Crocker v. Tennessee Secondary School Athletic Ass'n

47 F.3d 1168, 1995 U.S. App. LEXIS 12962, 1995 WL 15108
CourtCourt of Appeals for the Second Circuit
DecidedJanuary 13, 1995
Docket93-6252
StatusUnpublished

This text of 47 F.3d 1168 (Crocker v. Tennessee Secondary School Athletic Ass'n) is published on Counsel Stack Legal Research, covering Court of Appeals for the Second Circuit primary law. Counsel Stack provides free access to over 12 million legal documents including statutes, case law, regulations, and constitutions.

Bluebook
Crocker v. Tennessee Secondary School Athletic Ass'n, 47 F.3d 1168, 1995 U.S. App. LEXIS 12962, 1995 WL 15108 (2d Cir. 1995).

Opinion

47 F.3d 1168

NOTICE: Sixth Circuit Rule 24(c) states that citation of unpublished dispositions is disfavored except for establishing res judicata, estoppel, or the law of the case and requires service of copies of cited unpublished dispositions of the Sixth Circuit.
Michael Ray CROCKER, Plaintiff-Appellant,
v.
TENNESSEE SECONDARY SCHOOL ATHLETIC ASSOCIATION and Ronald
Lee Carter, Individually and as Executive Director
of the Tennessee Secondary School
Athletic Association,
Defendants-Appellees.

No. 93-6252.

United States Court of Appeals, Sixth Circuit.

Jan. 13, 1995.

Before: KEITH, JONES, and GUY, Circuit Judges.

PER CURIAM.

Plaintiff, Michael Crocker, appeals the denial of his 42 U.S.C. Sec. 1988 motion for attorney fees. Plaintiff obtained a preliminary injunction in his Sec. 1983 claim for deprivation of federal rights, but lost his claim on the merits in a summary judgment determination for the defendants which was affirmed on appeal. We find that the district court did not abuse its discretion in denying attorney fees and affirm.

I.

In 1988 Crocker was a tenth-grade student at Ezell-Harding Christian School, a private secondary school, where he played on the school's football and basketball teams. Shortly after the end of basketball season he transferred to McGavock High School ("McGavock"), his local public high school, allegedly for the purpose of seeking a less rigorous English class.

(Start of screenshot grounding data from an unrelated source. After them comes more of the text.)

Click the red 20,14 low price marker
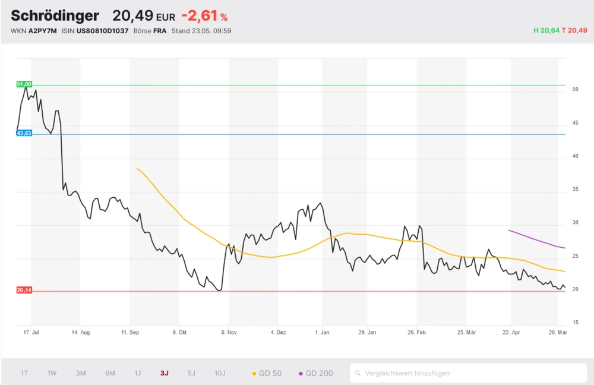 [x=24, y=291]
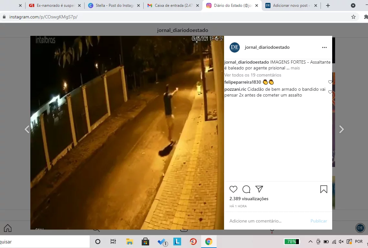Go to the previous post arrow
368x248 pixels.
pos(27,129)
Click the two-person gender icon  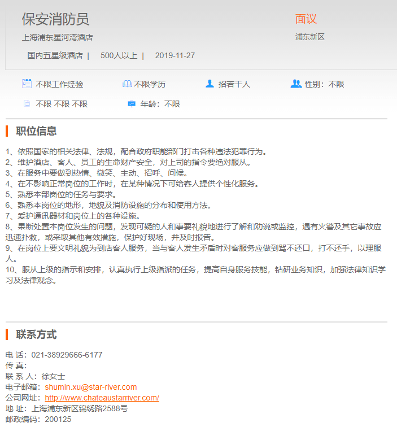point(296,84)
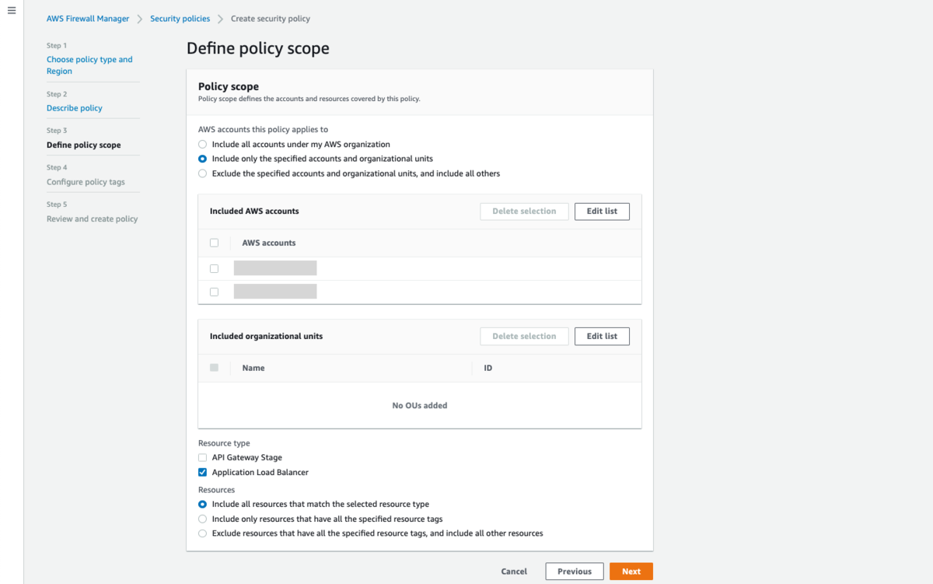
Task: Choose Exclude the specified accounts option
Action: pyautogui.click(x=203, y=173)
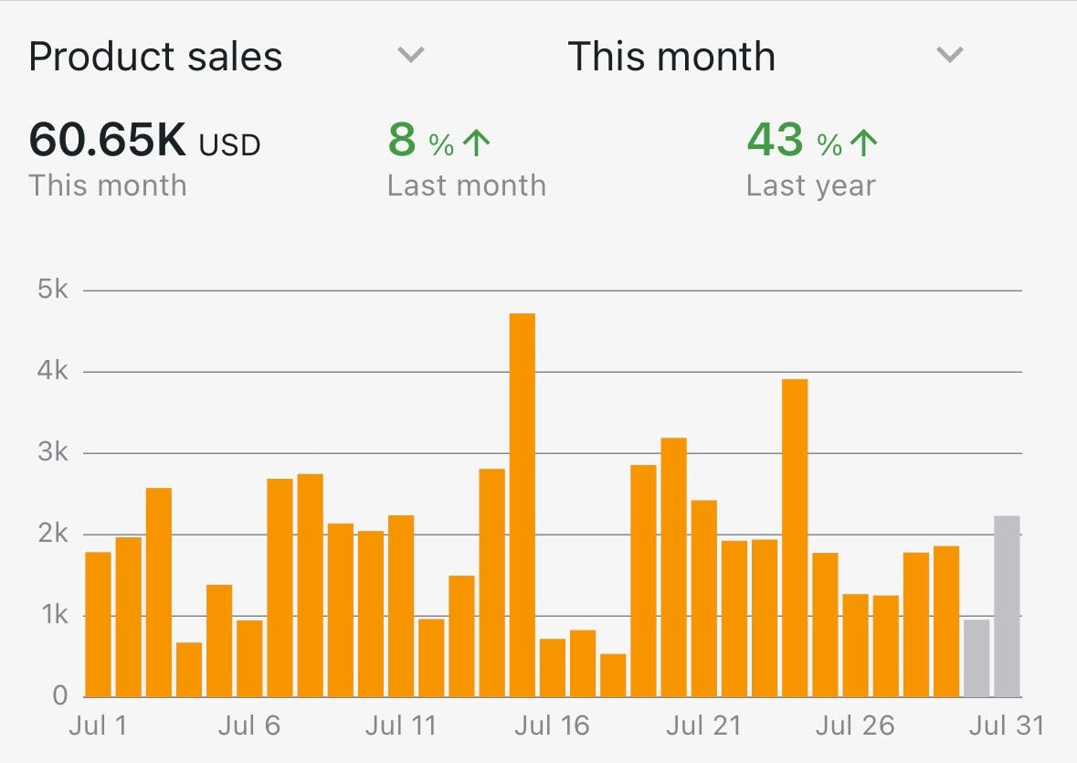
Task: Click the green arrow beside 43 %
Action: point(863,143)
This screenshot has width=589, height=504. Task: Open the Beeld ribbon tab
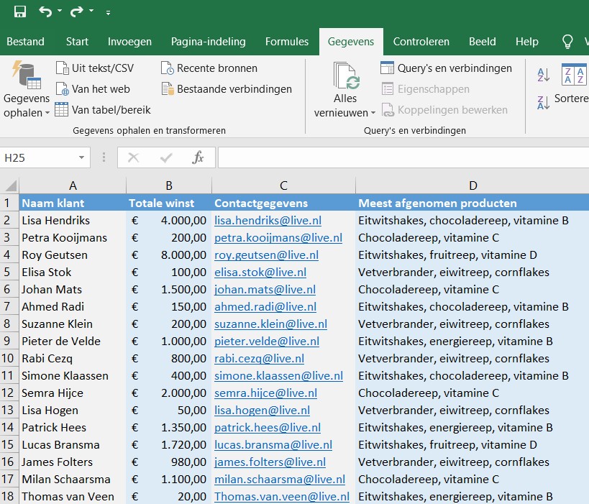point(482,42)
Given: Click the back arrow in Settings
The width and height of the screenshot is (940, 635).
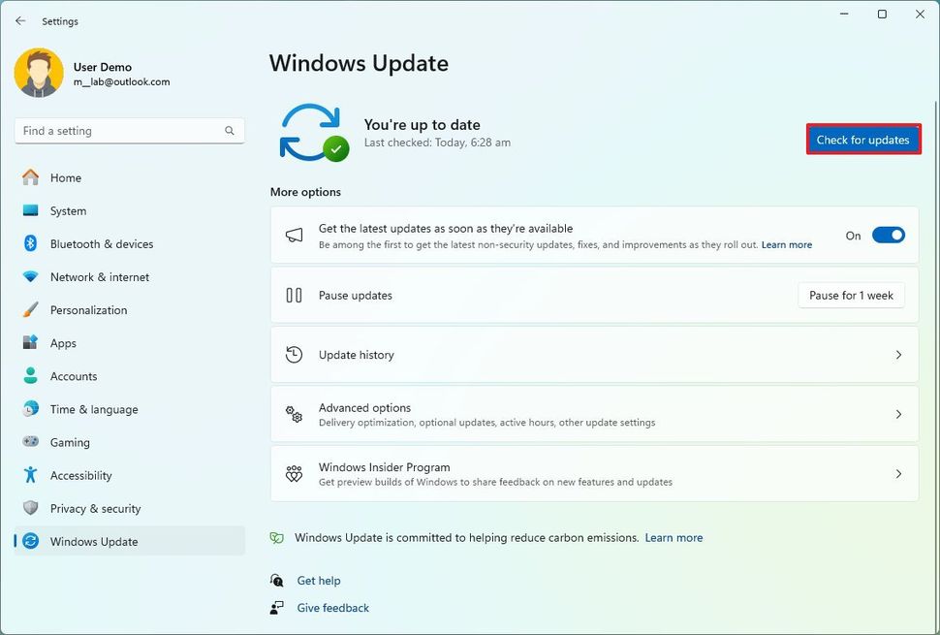Looking at the screenshot, I should 19,20.
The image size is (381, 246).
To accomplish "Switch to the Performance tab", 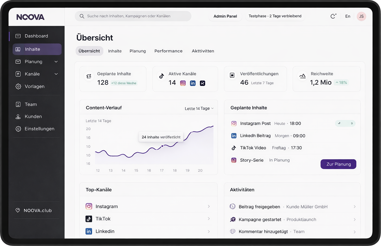I will click(168, 51).
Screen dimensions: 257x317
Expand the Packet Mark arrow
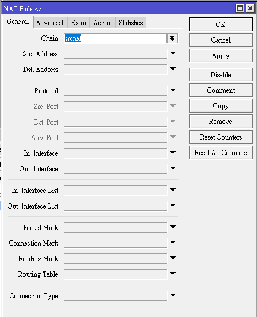click(x=173, y=227)
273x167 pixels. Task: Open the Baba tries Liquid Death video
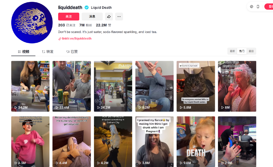pyautogui.click(x=237, y=86)
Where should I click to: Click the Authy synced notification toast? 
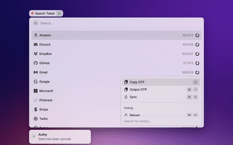tap(60, 137)
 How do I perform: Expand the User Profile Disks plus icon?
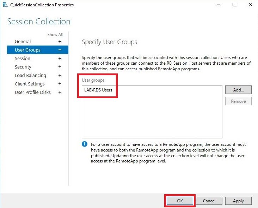(x=60, y=92)
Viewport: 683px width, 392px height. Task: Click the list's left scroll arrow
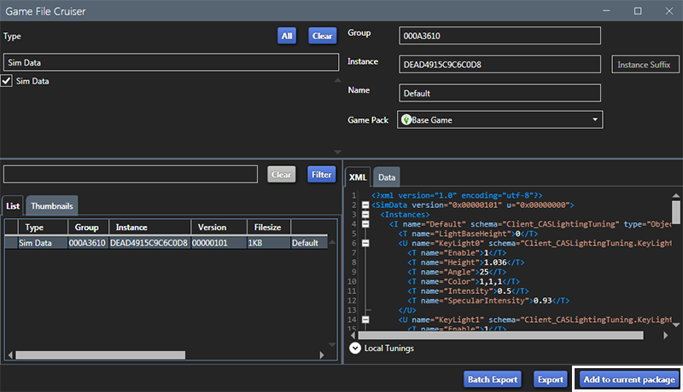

Defendant Carter, executive director of defendant Tennessee Secondary Schools Athletic Association ("TSSAA"),barred Crocker from participating in certain interscholastic sports for one year following the transfer in accordance with TSSAA's transfer policy.

McGavock appealed the determination, invoking TSSAA's hardship exception to its policy, which allows TSSAA to waive the transfer rule "ifits application would unduly burden the student affected." Crocker v. Tennessee Secondary Sch. Athletic Ass'n, 980 F.2d 382, 384 (6th Cir. 1992). McGavock argued that Crocker's transfer to gain access to appropriate educational services should constitute a hardship. Carter disagreed.

Following Carter's denial of the appeal, the Metropolitan Government of Nashville and Davidson County ("Metro") classified Crocker as learning disabled under the then Education of the Handicapped Act ("EHA"), 20 U.S.C. Sec. 1400 et seq.1 McGavock subsequently submitted a second hardship appeal which TSSAA denied.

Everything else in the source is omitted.